## Directions for this task
Extract the lines below word for word, starting with the line that contains "Image resolution: width=960" and ending after the line that contains "The width and height of the screenshot is (1168, 703).".
_ _ _
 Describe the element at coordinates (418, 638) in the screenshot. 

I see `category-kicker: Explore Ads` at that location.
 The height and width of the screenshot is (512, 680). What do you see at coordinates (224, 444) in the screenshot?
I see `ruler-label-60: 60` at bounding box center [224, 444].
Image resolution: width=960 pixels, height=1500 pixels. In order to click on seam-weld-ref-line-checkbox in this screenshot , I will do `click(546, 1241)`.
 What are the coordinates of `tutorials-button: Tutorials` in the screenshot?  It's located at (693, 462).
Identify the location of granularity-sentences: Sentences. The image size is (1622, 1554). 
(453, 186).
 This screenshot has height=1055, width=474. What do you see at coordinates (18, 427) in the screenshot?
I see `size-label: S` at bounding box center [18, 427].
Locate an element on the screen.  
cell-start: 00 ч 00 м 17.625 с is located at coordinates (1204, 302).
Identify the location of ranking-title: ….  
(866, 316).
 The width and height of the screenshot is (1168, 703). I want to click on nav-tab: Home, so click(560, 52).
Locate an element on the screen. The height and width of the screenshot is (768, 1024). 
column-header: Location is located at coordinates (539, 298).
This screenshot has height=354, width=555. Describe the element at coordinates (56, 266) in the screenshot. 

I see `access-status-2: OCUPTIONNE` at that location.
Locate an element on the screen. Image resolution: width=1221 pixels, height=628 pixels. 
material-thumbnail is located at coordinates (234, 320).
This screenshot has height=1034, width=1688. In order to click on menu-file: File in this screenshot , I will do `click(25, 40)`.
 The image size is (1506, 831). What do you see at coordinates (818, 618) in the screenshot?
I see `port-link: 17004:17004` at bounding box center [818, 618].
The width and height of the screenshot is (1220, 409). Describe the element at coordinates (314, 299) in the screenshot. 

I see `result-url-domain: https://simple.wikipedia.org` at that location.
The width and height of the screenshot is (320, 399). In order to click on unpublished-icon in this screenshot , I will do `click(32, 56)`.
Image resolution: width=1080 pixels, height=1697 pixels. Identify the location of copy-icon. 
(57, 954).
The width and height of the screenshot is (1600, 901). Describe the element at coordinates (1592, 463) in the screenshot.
_ _ _
## Exercise output
Image resolution: width=960 pixels, height=1500 pixels. In order to click on seam-weld-ref-line-checkbox in this screenshot , I will do `click(546, 1241)`.
 What are the coordinates of `tutorials-button: Tutorials` in the screenshot?  It's located at (693, 462).
Identify the location of granularity-sentences: Sentences. The image size is (1622, 1554). 
(453, 186).
 This screenshot has height=1055, width=474. What do you see at coordinates (18, 427) in the screenshot?
I see `size-label: S` at bounding box center [18, 427].
Locate an element on the screen.  
cell-start: 00 ч 00 м 17.625 с is located at coordinates (1204, 302).
Identify the location of ranking-title: ….  
(866, 316).
 The width and height of the screenshot is (1168, 703). I want to click on nav-tab: Home, so click(560, 52).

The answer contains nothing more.